Since the usual file system operations like mkdir will do the right thing, if someone set up a bucket's structure using only gcsfuse then they will not notice anything odd about this. However, if someone uses some other tool to set up objects in Google Cloud Storage (such as the storage browser in the Google Cloud Console), they may notice that not all objects are visible until they create leading directories for them.

For example, let's say someone uploaded an object demo/start.txt by choosing the folder upload option in the storage browser section in Google Cloud Console, then mounted it with gcsfuse. The file system will initially appear empty, since there is no demo/ object. However if they subsequently run mkdir demo, they will now see a directory named demo containing a file named start.txt.

To mitigate this issue gcsfuse supports a flag called --implicit-dirs. When this flag is enabled, name lookup requests use the Google Cloud Storage API's Objects.list operation to search for objects that would implicitly define the existence of a directory with the name in question. So, in the example above, a directory named demo containing a file start.txt would appear.

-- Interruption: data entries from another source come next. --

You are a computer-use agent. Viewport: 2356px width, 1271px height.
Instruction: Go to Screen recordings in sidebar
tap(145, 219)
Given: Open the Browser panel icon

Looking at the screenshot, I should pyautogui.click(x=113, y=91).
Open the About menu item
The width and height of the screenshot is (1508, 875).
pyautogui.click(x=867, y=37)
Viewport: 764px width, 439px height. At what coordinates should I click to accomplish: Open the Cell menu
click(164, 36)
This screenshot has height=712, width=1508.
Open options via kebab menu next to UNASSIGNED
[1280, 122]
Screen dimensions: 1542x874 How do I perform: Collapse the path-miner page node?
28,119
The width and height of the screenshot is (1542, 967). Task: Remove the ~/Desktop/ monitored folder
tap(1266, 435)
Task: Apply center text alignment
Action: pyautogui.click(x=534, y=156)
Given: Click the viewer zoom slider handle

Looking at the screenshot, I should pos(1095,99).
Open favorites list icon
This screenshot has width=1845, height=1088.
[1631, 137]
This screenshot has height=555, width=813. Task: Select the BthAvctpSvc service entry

So in your case I suspect the file you are not able to see is a folder which you have uploaded in Google Cloud Storage bucket. As you have already mounted gcsfuse with a directory, if you mount it again using the flag --implicit-dirs, it will throw an error. So I would suggest you to unmount the directory by running the following command -

fusermount -u /path/to/mount/directory

Then mount the directory again by running the following command -

gcsfuse --implicit-dirs BUCKET_NAME /path/to/mount/directory

You can also create a new directory and mount that directory with gcsfuse without unmounting the existing mounted directory.

Please note that the flag --implicit-dirs has some drawbacks. I would recommend you to go through this github issue to get detailed information about it.